Silvio Weisner, the director of UCC, said all staff members are trained to work with a mix of students and each counselor coordinates services specifically for students who historically under-utilize or lack access to counseling services, like LGBT students and graduate students.
“The role of these coordinators is not to see every student who fits into that specific category, but rather to serve as a point person for these concerns and/or populations,” Weisner said in an email.
He added that specially-trained clinicians work with those other staff members on training or policy development and create outreach activities to connect with students.
Josh Gunn, the former president of the American College Counseling Association and the executive counseling director at Kennesaw State University, said a staff of specialized and general clinicians is especially helpful on college campuses. He said having generalists on hand is important because they can have experience in a lot of areas, making them best equipped to work with a wide variety of issues.
“College counselors have to be some of the world’s best generalists, as the diversity of student problems that walk through the door is incredible,” Gunn said.
Gunn said specialists may know how to better treat students with specific mental health issues, like eating disorders, or they may know how to better lead group counseling sessions or conduct psychological testing. GW hired an eating disorder specialist last year.
“As it is in medicine, there are certain problems that are either more severe, complex or treatment-resistant that require someone with additional expertise in treating that disorder,” Gunn said.
More options for group counseling
Konwerski said UCC has looked to further its group session options, both by changing up the format of the sessions and adding more groups to cover different areas of mental health. Officials pick the session topics based on need and student requests, so the focus areas could evolve over time.
UCC introduced a group focused on academic success and study skills this semester where clinicians teach students skills on how to balance school work with life outside of the classroom. Konwerski said the group was formatted like a “mini class” with tips about working with professors and preparing for exams.
This year, UCC offered nine group counseling sessions for certain student populations. Weisner said the counseling center piloted two new four-week anxiety management groups, in addition to other specific groups including one for female sexual assault survivors and another for students with eating disorders.
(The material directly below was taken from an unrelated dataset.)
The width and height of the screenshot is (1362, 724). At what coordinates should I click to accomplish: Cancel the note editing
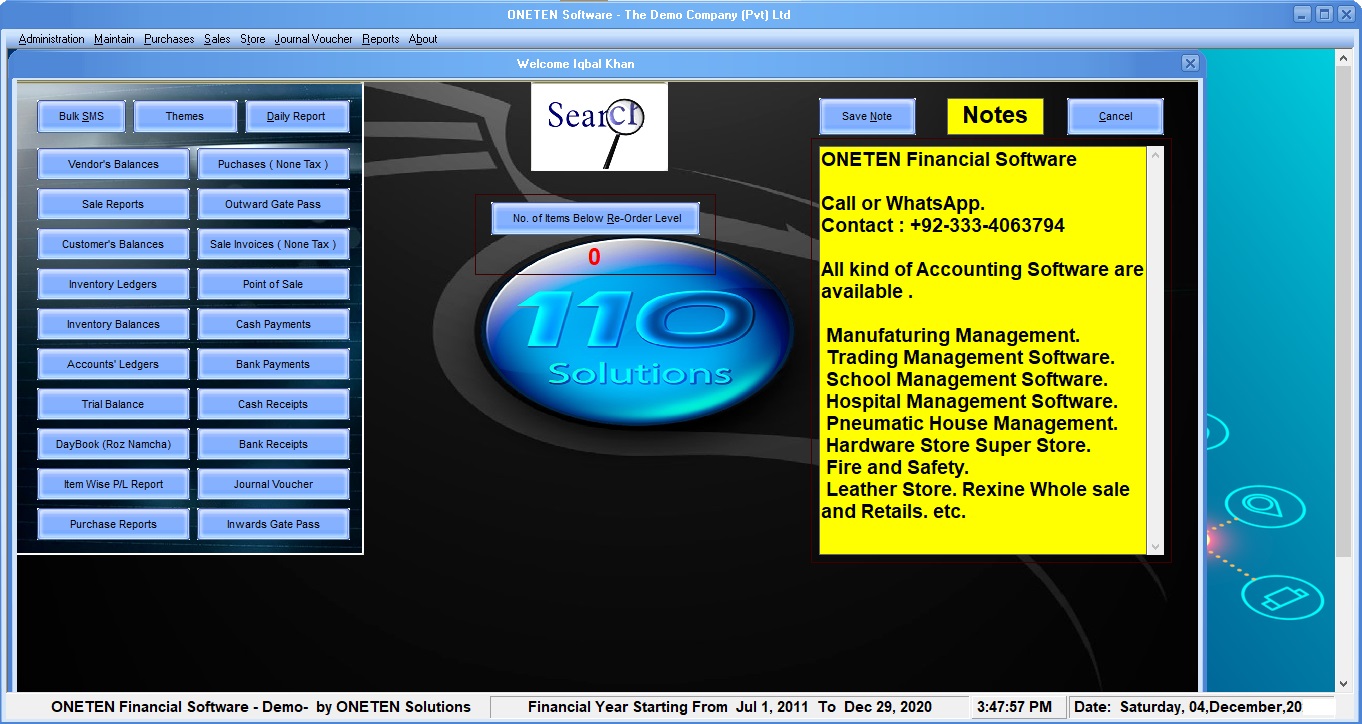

“MHS is always considering additional care and support options for students beyond the more traditional individual and group counseling it already provides,” Weisner said.
Weisner said these types of groups will help respond to targeted students as well as prevent them from needing one-on-one counseling later.
Center for Student Engagement Director Tim Miller said in an interview that adding more general specialists could help officials come up with new group counseling sessions in the future as they bring in new ideas.
“They are able to think about, ‘We’ve never done a group like this. Maybe this is worth doing,'” Miller said. “The key is you have different people asking different questions that haven’t been asked before.”
Colleen Murphy and Eva Palmer contributed reporting.